The leak has become an institution
The early leaks were scattered screenshots. Now there is infrastructure.
Public repos collect and version these prompts the way other people archive software. jujumilk3/leaked-system-prompts holds the full history, from Bing Sydney through the current Claude, ChatGPT, Gemini, and Grok generations. Pliny the Liberator's CL4R1T4S repo files them by lab. asgeirtj/system_prompts_leaks tracks Anthropic specifically. One of the coding-tool collections has crossed 130,000 stars. There is even a browser-readable mirror at leaked-system-prompts.com for side-by-side comparison.
The people doing this frame it as transparency, not piracy. The CL4R1T4S banner literally reads "AI systems transparency for all." Their argument: if a model shapes millions of conversations a day, the rules governing it should not be secret. It is hard to dismiss completely, and it is part of why the leaks get amplified instead of buried.

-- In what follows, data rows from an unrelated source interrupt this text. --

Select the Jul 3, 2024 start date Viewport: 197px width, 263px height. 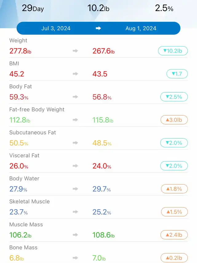(x=56, y=28)
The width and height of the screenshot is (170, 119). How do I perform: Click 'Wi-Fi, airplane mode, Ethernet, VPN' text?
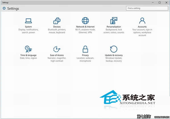tap(85, 31)
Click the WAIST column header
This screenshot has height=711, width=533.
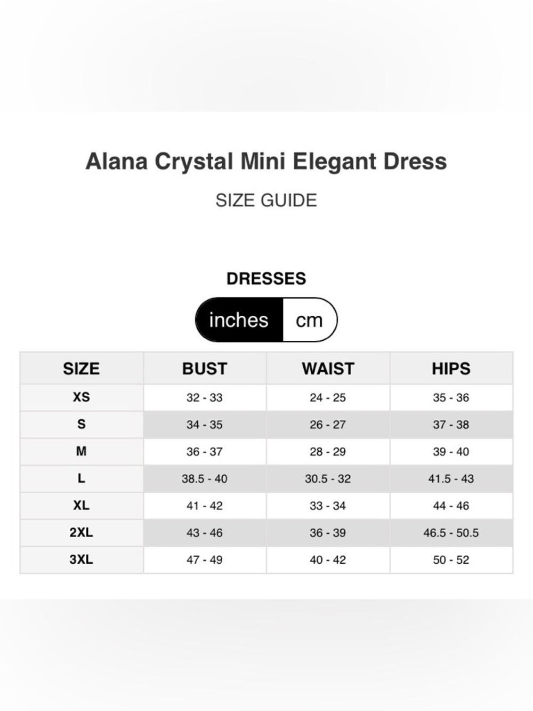pos(328,369)
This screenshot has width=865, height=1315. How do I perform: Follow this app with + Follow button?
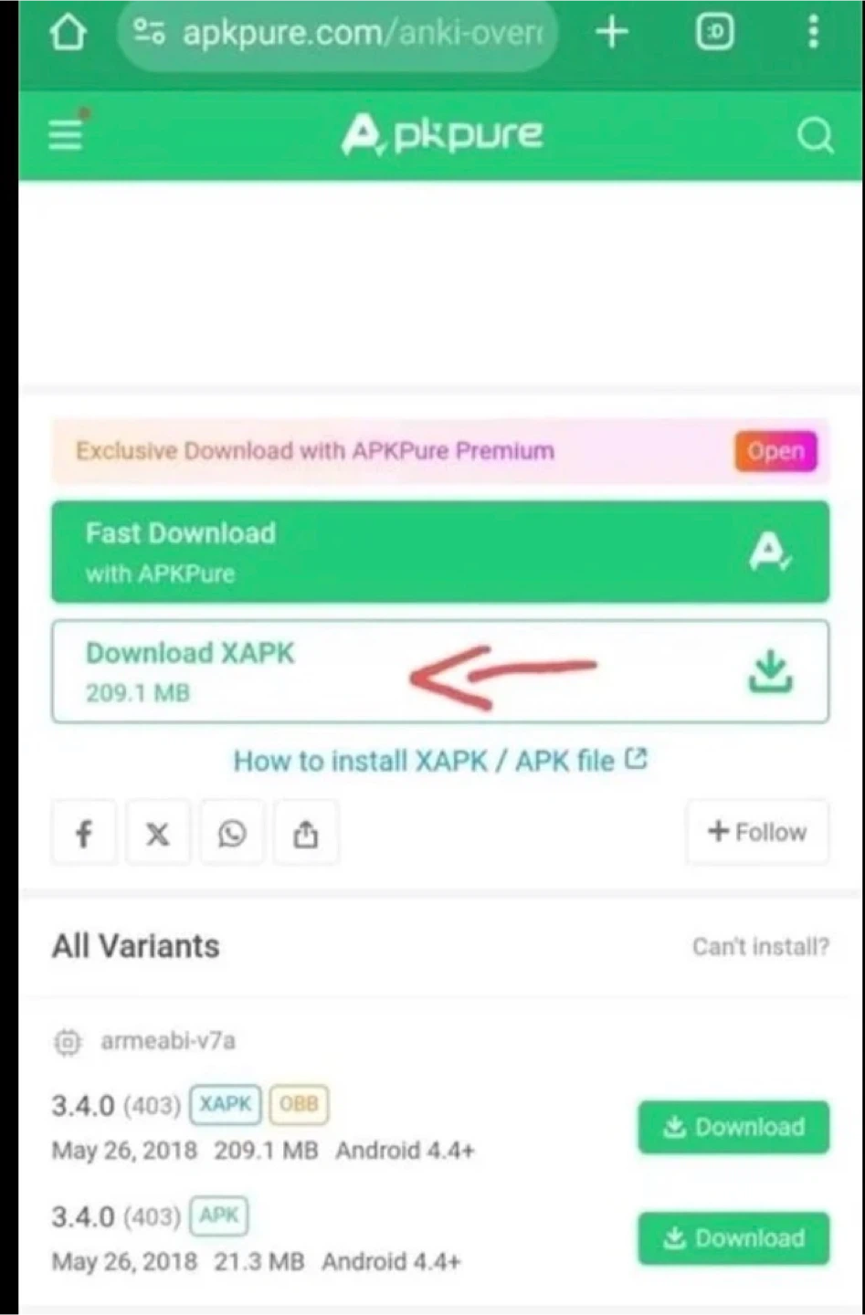click(x=757, y=832)
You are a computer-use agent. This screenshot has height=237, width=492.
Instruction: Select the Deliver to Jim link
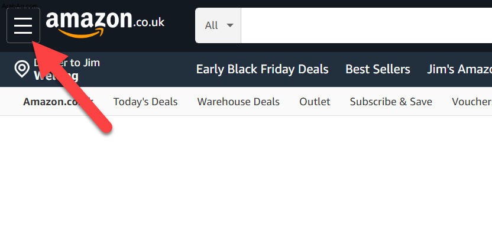[x=67, y=63]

Claude Fable 5 was just the fastest
Against that backdrop, the Fable 5 leak was less an event than a record.
Anthropic shipped the most capable public model on the market, and the document governing it was readable by competitors and critics before most users had tried it. I went through the contents line by line in Claude Fable 5's entire system prompt leaked. The speed is the story. The leak itself was a foregone conclusion.
What this means if you build with AI
There is one practical lesson here, and it applies to anyone wiring an AI model into a product, including the tools I build.
Assume your system prompt is public. Write it as if a competitor will read it tomorrow, because they will. Never put an API key, a private business rule, a real customer name, or anything you would not publish on your homepage into a system prompt. The prompt is configuration, not security. Secrets go in code and access controls that live outside the model, where the model cannot read them and therefore cannot leak them.
Treat the system prompt as the public-facing contract it actually is. That reframing alone prevents the worst outcomes.
Frequently asked questions
Are leaked system prompts accurate?
Usually close, sometimes stale. A leak captures the prompt at one moment, and labs patch wording within days, especially after a leak. The structure and major rules tend to hold even when exact phrasing shifts. The trustworthy version is whatever the lab publishes officially.
Can labs stop their prompts from leaking?
Not fully. Because the prompt sits in the same context the model reads, anything the model can read it can be coaxed into repeating. Classifiers and refusal training raise the cost and slow attackers down, but a determined person with unlimited attempts eventually wins.
Is leaking a system prompt illegal?
Posting a prompt you extracted occupies a gray area, and these collections have run for years without serious takedowns. The clearer legal and ethical line is using extracted knowledge to bypass safety systems or produce harmful output, which crosses into prohibited use fast.
Why do people collect them?
Three reasons: transparency activism, since these rules govern public conversations; research, since the prompts reveal how labs think about safety; and competition, since a rival's prompt is a free look at their product decisions. The big repos run on all three at once.